> RECORDS FOR THE TASK:
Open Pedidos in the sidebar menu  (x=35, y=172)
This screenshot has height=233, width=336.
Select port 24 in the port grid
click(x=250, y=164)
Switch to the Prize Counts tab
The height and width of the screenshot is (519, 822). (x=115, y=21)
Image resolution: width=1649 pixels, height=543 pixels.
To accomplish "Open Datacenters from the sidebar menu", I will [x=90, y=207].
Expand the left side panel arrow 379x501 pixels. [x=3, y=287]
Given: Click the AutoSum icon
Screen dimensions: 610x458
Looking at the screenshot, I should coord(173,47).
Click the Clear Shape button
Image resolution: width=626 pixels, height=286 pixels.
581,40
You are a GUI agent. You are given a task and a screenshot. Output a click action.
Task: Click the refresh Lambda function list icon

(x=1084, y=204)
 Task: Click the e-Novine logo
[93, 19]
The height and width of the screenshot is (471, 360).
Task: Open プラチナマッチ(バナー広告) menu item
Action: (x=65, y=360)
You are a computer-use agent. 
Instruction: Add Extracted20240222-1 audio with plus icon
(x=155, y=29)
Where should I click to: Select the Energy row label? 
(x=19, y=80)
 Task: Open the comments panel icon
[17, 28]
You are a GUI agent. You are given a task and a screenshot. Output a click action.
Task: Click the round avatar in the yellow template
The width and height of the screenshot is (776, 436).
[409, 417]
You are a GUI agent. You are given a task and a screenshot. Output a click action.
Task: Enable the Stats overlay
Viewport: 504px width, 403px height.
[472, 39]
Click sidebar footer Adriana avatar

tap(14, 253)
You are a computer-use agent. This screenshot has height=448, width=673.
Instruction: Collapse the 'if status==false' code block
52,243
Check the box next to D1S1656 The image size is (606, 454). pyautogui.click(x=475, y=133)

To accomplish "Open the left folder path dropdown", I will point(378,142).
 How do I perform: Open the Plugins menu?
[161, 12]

> EXERCISE DIRECTIONS: From the line containing "Instruction: Add Extracted20240222-1" down to the line containing "Check the box" in the material above, reproduce every line exactly, including the two end lines.

> WRITTEN RESPONSE:
Instruction: Add Extracted20240222-1 audio with plus icon
(x=155, y=29)
Where should I click to: Select the Energy row label? 
(x=19, y=80)
 Task: Open the comments panel icon
[17, 28]
You are a GUI agent. You are given a task and a screenshot. Output a click action.
Task: Click the round avatar in the yellow template
The width and height of the screenshot is (776, 436).
[409, 417]
You are a GUI agent. You are given a task and a screenshot. Output a click action.
Task: Enable the Stats overlay
Viewport: 504px width, 403px height.
[472, 39]
Click sidebar footer Adriana avatar

tap(14, 253)
You are a computer-use agent. This screenshot has height=448, width=673.
Instruction: Collapse the 'if status==false' code block
52,243
Check the box next to D1S1656 The image size is (606, 454). pyautogui.click(x=475, y=133)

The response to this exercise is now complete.